§ About this exercise
The listing below holds a line with "How do I perform: Click play" and a line with "You are a computer-use agent. Viewport: 644px". Reproduce those two lines exactly, plus everything between them.

§ Data for review

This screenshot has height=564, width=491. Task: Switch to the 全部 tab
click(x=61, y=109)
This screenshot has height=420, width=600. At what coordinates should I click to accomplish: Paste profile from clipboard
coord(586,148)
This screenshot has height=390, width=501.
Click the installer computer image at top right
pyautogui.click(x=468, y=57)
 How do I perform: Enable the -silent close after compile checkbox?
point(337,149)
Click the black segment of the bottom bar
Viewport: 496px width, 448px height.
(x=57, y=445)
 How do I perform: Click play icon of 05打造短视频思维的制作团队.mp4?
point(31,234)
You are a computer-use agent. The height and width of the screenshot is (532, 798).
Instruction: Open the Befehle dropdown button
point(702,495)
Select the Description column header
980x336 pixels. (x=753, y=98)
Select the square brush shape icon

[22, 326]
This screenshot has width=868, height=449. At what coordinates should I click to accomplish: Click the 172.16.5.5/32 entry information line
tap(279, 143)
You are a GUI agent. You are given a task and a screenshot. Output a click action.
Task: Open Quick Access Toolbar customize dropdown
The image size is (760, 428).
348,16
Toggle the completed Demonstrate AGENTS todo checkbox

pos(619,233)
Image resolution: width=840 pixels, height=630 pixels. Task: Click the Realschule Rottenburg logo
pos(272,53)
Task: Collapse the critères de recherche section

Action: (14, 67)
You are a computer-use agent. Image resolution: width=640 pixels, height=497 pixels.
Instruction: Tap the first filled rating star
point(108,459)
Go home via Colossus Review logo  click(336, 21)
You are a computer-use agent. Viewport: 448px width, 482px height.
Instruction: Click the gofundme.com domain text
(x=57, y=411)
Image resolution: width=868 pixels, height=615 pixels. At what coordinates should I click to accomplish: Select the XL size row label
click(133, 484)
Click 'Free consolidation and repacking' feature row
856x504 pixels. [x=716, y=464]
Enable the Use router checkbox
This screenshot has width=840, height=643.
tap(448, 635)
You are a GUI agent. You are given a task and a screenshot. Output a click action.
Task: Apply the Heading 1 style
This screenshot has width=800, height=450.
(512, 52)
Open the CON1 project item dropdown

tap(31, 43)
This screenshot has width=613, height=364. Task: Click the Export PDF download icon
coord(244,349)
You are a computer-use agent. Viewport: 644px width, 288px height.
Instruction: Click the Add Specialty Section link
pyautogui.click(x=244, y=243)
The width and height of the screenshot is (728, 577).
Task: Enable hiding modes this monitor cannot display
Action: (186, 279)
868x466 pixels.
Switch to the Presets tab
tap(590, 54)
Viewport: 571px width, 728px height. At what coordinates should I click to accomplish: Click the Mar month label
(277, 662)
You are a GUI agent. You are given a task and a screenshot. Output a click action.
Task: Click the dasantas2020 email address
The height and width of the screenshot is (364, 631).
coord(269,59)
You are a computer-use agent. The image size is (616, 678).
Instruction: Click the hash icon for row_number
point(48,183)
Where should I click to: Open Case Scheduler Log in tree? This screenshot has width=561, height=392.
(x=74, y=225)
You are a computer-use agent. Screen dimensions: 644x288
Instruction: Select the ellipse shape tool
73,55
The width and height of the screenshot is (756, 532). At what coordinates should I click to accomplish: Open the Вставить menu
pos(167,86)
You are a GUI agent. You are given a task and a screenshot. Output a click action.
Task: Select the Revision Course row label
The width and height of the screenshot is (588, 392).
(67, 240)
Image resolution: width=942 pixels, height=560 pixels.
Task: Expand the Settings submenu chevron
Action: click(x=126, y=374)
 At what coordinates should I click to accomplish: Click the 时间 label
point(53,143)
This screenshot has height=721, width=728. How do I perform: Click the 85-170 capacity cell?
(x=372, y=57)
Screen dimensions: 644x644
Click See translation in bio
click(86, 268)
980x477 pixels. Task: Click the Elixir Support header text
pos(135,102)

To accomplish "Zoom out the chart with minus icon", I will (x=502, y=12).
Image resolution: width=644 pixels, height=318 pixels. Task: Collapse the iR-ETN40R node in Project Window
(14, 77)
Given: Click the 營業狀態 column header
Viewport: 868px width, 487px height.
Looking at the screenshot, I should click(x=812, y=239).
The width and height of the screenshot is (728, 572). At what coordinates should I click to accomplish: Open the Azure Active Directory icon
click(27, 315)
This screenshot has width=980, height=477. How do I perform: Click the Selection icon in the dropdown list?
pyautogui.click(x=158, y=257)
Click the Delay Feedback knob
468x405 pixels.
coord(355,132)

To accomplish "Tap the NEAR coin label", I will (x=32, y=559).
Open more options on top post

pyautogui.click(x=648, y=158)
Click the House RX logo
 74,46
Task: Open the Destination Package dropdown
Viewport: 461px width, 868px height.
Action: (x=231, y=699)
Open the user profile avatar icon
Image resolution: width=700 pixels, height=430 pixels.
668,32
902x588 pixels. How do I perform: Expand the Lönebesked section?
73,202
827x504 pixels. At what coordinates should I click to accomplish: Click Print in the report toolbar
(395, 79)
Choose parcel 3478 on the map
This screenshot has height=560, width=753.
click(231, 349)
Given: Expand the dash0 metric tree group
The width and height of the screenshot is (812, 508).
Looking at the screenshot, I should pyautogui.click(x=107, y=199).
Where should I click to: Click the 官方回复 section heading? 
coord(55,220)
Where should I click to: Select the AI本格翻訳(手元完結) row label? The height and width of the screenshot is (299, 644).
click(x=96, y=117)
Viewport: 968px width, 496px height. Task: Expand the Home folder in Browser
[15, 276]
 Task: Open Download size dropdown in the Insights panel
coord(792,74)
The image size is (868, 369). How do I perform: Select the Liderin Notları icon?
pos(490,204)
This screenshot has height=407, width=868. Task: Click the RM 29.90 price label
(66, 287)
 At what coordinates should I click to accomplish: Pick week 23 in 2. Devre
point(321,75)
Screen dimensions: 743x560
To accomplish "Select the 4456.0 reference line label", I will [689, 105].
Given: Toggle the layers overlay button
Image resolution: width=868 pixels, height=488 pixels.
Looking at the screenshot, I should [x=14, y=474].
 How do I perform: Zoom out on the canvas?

§ Result of the task
 How do I perform: Click play icon of 05打造短视频思维的制作团队.mp4?
point(31,234)
You are a computer-use agent. The height and width of the screenshot is (532, 798).
Instruction: Open the Befehle dropdown button
point(702,495)
Select the Description column header
980x336 pixels. (x=753, y=98)
Select the square brush shape icon

[22, 326]
This screenshot has width=868, height=449. At what coordinates should I click to accomplish: Click the 172.16.5.5/32 entry information line
tap(279, 143)
You are a GUI agent. You are given a task and a screenshot. Output a click action.
Task: Open Quick Access Toolbar customize dropdown
The image size is (760, 428).
348,16
Toggle the completed Demonstrate AGENTS todo checkbox

pos(619,233)
Image resolution: width=840 pixels, height=630 pixels. Task: Click the Realschule Rottenburg logo
pos(272,53)
Task: Collapse the critères de recherche section

Action: (14, 67)
You are a computer-use agent. Image resolution: width=640 pixels, height=497 pixels.
Instruction: Tap the first filled rating star
point(108,459)
Go home via Colossus Review logo  click(336, 21)
You are a computer-use agent. Viewport: 448px width, 482px height.
Instruction: Click the gofundme.com domain text
(x=57, y=411)
Image resolution: width=868 pixels, height=615 pixels. At what coordinates should I click to accomplish: Select the XL size row label
click(133, 484)
Click 'Free consolidation and repacking' feature row
856x504 pixels. [x=716, y=464]
Enable the Use router checkbox
This screenshot has width=840, height=643.
tap(448, 635)
You are a GUI agent. You are given a task and a screenshot. Output a click action.
Task: Apply the Heading 1 style
This screenshot has width=800, height=450.
(512, 52)
Open the CON1 project item dropdown

tap(31, 43)
This screenshot has width=613, height=364. Task: Click the Export PDF download icon
coord(244,349)
You are a computer-use agent. Viewport: 644px width, 288px height.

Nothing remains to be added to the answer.